A good project scope document hence clarifies :
- how the project outputs (once delivered) will contribute to the achievement of the project expected outcomes;
- how the achievement of the project expected outcomes will contribute to the achievement of the .e. the project "overall objectives" that must be pertinent with the objectives of the programme to which the project is a component.
During the initiation stage the project objectives (i.e. the solutions to the problem) have been identified. While defining the scope in project initiation we define the requirements of the beneficiaries so that they are empowered in contributing to solve the problems and achieve the objectives. The project will then be designed to deliver those products, services and know ledges that satisfy such requirements.
The scope document will not include a definition of the activities, i.e. the work needed in order to produce the project deliverables. (They will be defined, broke down and budgeted in the project plan , i.e. the final output of the detailed planning phase of project management.)
The activities that project teams carry out must produce outputs that will empower project beneficiaries to better interact with their communities and utilise project deliverables to achieve the project outcomes These outcomes will enable the communities to tackle the problems identified and produce changes in the factors generating these problems, thereby contributing to the achievement of the project objectives To make the project successful, it is necessary that project teams understand the requirements, needs and problems of the beneficiaries and that the beneficiaries understand the requirements, needs and problems of the communities.
In a nutshell the difference between direct results (outputs) and indirect results (outcomes) is:
- achieving the project direct results (ouputs) is the direct responsibility of the project team, i.e the products and services that the project team is committed to deliver. (for instance # hours of training, # public events, # products consigned, facilities made available, etc.)
- the project objectives (that will become the project outcomes after they are achieved) represent the overall changes towards which the project is expected to contribute but that the project by itself is in no way sufficient to determine. (e.g. improved health; improved social relations, etc).
Between the outputs directly delivered by the project (which are very specific) and the overall project objectives (which tend to be very general) it is important to define a series of expected project "outcomes", i.e. the changes occurring as an expected direct consequence of the project but which are not directly achieved by the project team and are a consequence of the proactive participation of other project stakeholders besides the project team; they are expected to capitalize the project results and use them according the plan expectations. (for instance # trained persons get better employment; community awareness and solidarity increased as a consequence of # awareness building events held; outputs of # farm land increased with the utilization of the capital goods consigned; health care made more accessible through the utilization of the facilities provided, etc.). A step beyond the project outcomes is the project "impact", that is how the environment has been modified as a consequence of the acceptance or refusal of the project outcomes. We can define the project "impact" as the actual level of contribution t the achievement of the project objectives.
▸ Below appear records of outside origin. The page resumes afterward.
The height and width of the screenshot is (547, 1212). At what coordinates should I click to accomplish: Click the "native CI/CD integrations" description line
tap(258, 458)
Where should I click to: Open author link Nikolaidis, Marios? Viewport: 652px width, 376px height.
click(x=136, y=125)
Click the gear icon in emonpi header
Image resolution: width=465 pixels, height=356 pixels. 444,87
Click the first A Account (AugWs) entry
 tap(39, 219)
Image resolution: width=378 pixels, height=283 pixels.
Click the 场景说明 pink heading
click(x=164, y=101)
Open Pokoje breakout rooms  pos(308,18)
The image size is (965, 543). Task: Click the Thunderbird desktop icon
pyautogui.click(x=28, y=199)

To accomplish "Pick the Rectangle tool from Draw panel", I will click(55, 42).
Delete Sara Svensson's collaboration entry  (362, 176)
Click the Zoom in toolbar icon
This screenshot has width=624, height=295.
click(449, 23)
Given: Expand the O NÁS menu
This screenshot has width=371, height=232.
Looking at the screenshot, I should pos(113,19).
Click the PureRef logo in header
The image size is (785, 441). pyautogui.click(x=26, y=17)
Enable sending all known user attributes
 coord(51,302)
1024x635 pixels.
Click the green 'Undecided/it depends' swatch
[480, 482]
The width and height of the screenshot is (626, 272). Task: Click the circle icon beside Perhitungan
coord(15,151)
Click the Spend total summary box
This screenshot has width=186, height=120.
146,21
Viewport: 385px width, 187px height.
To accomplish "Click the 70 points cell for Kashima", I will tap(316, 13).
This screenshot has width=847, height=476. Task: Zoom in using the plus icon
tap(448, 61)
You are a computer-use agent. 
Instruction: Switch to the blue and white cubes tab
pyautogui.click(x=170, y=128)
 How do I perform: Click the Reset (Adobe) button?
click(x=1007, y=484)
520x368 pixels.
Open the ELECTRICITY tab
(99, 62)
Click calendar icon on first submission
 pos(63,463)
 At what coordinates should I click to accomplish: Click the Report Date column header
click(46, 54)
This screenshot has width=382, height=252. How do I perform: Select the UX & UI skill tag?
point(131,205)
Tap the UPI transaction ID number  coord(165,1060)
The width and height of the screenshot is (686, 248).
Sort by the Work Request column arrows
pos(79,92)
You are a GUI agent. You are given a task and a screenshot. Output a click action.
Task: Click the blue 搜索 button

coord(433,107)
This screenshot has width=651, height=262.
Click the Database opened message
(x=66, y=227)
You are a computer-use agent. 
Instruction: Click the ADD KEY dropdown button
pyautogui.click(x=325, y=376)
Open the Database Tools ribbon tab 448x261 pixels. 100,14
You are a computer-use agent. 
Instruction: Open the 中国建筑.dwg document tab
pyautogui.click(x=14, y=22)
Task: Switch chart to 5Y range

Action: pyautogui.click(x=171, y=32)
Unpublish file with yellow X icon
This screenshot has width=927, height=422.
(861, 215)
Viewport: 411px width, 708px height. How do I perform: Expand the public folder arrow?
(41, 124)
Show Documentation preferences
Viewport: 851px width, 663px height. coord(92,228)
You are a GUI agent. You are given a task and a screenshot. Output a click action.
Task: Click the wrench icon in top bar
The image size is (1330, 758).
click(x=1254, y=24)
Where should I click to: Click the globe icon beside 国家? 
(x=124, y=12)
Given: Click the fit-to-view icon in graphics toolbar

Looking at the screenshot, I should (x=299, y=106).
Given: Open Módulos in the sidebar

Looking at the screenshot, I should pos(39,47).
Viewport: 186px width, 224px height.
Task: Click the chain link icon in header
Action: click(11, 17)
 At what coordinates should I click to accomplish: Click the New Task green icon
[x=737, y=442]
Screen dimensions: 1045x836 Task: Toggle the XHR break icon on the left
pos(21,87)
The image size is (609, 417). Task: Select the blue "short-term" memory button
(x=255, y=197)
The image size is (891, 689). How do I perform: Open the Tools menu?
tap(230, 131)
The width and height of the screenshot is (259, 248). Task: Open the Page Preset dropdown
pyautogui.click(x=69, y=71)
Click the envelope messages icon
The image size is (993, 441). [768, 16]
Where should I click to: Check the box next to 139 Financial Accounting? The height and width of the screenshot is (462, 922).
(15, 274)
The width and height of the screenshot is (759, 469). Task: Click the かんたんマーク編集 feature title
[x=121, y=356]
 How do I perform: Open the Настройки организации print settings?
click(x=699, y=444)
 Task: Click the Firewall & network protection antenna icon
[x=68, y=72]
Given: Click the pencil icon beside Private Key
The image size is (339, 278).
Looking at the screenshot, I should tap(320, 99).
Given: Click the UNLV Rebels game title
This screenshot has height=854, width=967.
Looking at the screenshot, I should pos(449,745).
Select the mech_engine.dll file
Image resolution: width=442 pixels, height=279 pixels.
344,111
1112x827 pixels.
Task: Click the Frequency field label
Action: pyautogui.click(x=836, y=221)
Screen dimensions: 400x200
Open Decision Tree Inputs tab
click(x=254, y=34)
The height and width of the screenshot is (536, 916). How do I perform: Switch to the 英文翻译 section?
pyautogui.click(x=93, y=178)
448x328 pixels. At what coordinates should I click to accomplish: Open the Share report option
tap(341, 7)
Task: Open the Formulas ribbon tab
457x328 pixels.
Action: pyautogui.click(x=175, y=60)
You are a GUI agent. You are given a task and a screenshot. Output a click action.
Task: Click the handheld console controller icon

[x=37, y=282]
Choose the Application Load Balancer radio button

If the project team has correctly understood the needs and problems of the target beneficiaries, they will be able to utilise the outputs to empower beneficiaries, i.e. move from outputs to outcomes If the project beneficiaries have correctly understood the needs and problems of the communities, they will be able to empower communities, i.e. move from outcomes to impact Without active contribution of beneficiaries, project outputs will not be utilised to achieve project outcomes Without active contribution of communities, beneficiaries will not be able to utilise outcomes to achieve impact.
Besides deciding outputs that are relevant to the achievement of the objectives it is also important to define properly the specifications and the quality requirements of the project outputs. If these specifications are proved wrong and the beneficiaries will not accept the project outputs (see Management of the Acceptance of Deliverables), the project will not lead to the expected outcomes and therefore the project will fail to contribute to the achievement of its objectives.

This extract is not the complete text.